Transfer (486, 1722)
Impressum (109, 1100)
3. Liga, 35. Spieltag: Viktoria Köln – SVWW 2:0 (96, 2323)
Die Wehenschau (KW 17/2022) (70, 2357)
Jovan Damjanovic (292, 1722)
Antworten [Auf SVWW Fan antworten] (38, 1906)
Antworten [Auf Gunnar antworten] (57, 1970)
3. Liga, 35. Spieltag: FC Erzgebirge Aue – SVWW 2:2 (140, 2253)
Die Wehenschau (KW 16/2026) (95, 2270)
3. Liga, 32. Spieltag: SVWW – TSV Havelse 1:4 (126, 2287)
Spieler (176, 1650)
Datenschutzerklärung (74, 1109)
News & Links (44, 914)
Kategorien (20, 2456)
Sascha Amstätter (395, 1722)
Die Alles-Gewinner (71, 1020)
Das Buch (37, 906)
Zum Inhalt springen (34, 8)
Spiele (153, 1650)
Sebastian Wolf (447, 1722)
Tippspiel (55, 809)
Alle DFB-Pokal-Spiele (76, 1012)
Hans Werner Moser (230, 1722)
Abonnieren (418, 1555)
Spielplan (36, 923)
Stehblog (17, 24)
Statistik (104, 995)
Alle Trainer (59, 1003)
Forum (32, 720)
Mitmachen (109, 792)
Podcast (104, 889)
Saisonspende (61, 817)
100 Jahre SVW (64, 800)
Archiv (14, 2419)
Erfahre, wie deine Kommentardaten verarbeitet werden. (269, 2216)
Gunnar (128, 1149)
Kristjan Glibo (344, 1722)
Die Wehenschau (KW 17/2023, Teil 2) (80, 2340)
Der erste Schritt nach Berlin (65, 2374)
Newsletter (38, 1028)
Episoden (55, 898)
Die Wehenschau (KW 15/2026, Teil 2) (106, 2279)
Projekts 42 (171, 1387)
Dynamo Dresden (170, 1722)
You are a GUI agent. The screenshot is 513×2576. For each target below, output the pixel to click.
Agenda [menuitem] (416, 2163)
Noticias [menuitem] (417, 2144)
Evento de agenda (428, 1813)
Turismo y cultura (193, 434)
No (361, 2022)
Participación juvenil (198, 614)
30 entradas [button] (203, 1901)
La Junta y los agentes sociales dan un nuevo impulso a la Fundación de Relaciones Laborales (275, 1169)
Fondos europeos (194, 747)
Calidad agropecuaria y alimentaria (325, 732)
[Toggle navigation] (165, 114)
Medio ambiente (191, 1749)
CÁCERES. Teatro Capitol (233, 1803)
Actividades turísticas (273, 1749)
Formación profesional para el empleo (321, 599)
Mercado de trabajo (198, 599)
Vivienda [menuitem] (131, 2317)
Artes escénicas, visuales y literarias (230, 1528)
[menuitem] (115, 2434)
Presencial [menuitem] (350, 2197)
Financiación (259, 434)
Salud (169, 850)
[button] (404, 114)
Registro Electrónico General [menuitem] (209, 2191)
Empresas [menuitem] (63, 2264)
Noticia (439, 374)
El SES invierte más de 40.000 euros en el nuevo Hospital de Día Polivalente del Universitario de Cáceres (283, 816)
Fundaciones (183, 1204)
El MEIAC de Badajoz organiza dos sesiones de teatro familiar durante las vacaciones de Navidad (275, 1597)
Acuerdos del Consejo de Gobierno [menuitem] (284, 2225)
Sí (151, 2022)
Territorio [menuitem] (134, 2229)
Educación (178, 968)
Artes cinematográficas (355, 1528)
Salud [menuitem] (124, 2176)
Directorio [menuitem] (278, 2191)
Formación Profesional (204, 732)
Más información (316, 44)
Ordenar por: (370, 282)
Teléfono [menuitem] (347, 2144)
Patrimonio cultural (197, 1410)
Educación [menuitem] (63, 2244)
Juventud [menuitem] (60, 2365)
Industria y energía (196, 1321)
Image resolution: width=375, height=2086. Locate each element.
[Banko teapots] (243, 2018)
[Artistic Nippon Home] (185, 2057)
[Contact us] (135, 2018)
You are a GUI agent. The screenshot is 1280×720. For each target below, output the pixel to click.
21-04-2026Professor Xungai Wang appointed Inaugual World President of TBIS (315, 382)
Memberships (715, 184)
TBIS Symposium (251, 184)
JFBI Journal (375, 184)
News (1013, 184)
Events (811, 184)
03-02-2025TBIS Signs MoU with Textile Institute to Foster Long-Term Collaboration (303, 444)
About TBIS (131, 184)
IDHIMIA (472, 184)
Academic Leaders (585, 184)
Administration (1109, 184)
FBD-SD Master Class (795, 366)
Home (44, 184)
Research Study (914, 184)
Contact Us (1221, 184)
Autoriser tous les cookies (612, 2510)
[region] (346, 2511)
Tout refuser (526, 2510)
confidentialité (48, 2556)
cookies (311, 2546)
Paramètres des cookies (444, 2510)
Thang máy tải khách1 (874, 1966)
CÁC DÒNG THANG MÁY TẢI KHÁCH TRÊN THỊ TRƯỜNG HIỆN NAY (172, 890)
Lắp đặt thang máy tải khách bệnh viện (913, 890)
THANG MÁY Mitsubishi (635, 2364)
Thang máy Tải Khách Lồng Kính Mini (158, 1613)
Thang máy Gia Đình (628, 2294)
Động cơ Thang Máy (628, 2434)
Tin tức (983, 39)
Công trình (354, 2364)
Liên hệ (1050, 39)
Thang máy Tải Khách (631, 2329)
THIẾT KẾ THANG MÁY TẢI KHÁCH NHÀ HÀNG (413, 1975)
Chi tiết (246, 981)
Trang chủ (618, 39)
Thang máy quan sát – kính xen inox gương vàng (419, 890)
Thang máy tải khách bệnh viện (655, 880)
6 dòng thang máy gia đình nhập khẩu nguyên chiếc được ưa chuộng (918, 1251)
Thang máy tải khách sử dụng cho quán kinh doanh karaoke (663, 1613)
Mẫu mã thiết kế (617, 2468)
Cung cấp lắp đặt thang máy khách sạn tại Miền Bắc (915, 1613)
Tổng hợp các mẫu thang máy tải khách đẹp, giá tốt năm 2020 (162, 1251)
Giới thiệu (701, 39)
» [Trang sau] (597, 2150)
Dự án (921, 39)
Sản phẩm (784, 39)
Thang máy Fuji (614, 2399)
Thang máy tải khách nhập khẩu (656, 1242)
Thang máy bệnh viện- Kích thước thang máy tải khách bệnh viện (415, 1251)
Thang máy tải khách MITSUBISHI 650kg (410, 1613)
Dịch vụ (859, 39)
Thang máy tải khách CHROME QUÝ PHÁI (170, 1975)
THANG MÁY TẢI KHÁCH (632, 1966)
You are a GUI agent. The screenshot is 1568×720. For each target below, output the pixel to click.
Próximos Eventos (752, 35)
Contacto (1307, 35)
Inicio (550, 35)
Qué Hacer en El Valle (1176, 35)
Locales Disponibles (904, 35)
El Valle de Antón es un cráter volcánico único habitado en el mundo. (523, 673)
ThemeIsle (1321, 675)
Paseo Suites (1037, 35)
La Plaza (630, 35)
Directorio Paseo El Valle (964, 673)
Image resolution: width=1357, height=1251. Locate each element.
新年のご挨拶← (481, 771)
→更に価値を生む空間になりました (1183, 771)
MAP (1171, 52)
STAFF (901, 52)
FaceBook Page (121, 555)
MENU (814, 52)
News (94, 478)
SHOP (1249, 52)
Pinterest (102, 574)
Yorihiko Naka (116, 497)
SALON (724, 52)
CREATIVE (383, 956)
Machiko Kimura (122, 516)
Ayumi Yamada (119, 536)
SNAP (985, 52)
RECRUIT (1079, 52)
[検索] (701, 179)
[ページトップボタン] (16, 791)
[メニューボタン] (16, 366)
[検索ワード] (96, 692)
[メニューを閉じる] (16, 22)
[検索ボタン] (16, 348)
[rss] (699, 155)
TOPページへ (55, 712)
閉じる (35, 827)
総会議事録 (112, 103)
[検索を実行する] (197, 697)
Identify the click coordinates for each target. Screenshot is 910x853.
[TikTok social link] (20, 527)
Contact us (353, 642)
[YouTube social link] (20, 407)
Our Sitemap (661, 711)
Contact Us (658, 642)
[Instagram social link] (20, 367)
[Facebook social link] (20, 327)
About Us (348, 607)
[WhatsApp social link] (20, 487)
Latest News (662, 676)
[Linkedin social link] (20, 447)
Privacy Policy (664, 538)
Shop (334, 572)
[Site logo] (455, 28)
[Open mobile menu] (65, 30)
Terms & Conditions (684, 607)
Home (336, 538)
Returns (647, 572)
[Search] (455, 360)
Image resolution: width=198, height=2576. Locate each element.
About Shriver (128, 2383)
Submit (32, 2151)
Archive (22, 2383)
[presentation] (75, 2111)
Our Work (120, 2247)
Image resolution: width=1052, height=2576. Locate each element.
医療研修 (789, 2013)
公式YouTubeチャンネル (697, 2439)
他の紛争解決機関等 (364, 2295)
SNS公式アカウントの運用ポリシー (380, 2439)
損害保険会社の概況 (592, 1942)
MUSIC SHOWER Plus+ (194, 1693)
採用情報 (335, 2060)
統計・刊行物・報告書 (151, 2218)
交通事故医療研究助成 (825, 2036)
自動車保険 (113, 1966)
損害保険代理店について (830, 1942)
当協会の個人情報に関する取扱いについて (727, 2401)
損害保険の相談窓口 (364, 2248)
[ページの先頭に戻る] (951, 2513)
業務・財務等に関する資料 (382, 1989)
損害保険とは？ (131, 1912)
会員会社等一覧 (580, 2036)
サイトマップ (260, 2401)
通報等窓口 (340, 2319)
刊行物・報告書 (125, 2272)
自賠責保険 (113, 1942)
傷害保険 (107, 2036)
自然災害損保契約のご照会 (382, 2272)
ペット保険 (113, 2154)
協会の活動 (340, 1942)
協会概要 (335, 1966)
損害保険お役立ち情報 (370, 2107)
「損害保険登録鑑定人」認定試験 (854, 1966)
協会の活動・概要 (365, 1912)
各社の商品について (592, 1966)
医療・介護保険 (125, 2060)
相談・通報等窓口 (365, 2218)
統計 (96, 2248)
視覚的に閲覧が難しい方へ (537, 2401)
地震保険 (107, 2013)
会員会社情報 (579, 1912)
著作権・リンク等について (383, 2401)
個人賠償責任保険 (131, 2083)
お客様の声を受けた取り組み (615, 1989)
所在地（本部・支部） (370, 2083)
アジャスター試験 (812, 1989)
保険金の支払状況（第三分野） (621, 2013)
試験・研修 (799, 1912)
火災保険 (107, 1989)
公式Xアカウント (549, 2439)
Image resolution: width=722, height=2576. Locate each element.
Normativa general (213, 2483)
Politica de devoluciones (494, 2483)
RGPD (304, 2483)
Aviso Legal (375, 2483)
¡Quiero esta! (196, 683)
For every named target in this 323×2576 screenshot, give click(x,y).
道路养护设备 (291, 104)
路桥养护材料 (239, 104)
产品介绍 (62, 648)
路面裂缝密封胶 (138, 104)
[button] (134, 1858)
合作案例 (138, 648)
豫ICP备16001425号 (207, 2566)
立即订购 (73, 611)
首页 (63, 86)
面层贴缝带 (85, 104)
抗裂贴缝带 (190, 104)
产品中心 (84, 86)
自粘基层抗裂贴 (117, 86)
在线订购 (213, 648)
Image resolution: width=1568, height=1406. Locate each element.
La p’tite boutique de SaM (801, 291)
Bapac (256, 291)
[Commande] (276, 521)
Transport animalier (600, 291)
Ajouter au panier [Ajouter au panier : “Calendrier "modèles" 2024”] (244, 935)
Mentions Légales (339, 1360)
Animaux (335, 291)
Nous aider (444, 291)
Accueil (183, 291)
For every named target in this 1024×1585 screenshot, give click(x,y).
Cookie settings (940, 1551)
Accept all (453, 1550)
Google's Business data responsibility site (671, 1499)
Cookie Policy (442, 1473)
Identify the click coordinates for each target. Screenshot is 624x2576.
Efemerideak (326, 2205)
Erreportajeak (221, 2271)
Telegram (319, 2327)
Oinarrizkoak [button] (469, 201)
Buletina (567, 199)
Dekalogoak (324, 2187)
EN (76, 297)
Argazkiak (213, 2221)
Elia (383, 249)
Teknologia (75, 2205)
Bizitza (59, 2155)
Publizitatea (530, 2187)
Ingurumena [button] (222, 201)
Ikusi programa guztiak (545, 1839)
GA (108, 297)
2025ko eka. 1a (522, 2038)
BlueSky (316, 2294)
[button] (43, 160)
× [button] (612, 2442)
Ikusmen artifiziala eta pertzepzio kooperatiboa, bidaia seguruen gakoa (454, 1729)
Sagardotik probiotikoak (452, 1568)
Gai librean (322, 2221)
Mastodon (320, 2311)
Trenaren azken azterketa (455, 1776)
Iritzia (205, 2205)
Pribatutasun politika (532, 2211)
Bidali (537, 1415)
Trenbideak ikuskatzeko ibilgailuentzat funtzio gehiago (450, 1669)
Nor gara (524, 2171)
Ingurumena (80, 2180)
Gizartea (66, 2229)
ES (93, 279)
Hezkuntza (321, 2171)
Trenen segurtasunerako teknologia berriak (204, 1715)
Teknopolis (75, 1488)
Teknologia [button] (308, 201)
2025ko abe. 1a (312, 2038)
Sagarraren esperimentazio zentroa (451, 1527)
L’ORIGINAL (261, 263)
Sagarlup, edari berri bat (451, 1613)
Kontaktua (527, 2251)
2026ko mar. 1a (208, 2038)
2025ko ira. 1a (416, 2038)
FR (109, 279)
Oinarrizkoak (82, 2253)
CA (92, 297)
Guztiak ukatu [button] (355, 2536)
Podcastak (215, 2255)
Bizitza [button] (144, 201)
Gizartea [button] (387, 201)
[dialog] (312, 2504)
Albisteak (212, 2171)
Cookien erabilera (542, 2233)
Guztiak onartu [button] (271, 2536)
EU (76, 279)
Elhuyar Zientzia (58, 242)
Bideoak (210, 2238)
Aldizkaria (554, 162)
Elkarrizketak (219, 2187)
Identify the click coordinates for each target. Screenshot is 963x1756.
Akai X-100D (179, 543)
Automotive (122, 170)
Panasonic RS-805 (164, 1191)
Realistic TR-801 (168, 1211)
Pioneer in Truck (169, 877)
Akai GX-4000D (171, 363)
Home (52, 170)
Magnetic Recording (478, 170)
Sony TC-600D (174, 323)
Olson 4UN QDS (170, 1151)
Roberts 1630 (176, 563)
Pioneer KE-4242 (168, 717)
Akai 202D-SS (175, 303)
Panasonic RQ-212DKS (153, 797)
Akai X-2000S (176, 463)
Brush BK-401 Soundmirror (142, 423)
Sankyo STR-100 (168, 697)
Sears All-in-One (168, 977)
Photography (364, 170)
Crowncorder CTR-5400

------------------------------

What you need to do. Output the data between the line holding "Ikusmen artifiziala eta" and the line holding "Sagarraren esperimentazio zentroa (451, 1527)", inclusive, as a Markdown table with the columns Row and Data line, one numbered row per line and any blank lines omitted.

Result of this exercise.
| Row | Data line |
|---|---|
| 1 | Ikusmen artifiziala eta pertzepzio kooperatiboa, bidaia seguruen gakoa (454, 1729) |
| 2 | Sagardotik probiotikoak (452, 1568) |
| 3 | Gai librean (322, 2221) |
| 4 | Mastodon (320, 2311) |
| 5 | Trenaren azken azterketa (455, 1776) |
| 6 | Iritzia (205, 2205) |
| 7 | Pribatutasun politika (532, 2211) |
| 8 | Bidali (537, 1415) |
| 9 | Trenbideak ikuskatzeko ibilgailuentzat funtzio gehiago (450, 1669) |
| 10 | Nor gara (524, 2171) |
| 11 | Ingurumena (80, 2180) |
| 12 | Gizartea (66, 2229) |
| 13 | ES (93, 279) |
| 14 | Hezkuntza (321, 2171) |
| 15 | Trenen segurtasunerako teknologia berriak (204, 1715) |
| 16 | Teknopolis (75, 1488) |
| 17 | Teknologia [button] (308, 201) |
| 18 | 2025ko abe. 1a (312, 2038) |
| 19 | Sagarraren esperimentazio zentroa (451, 1527) |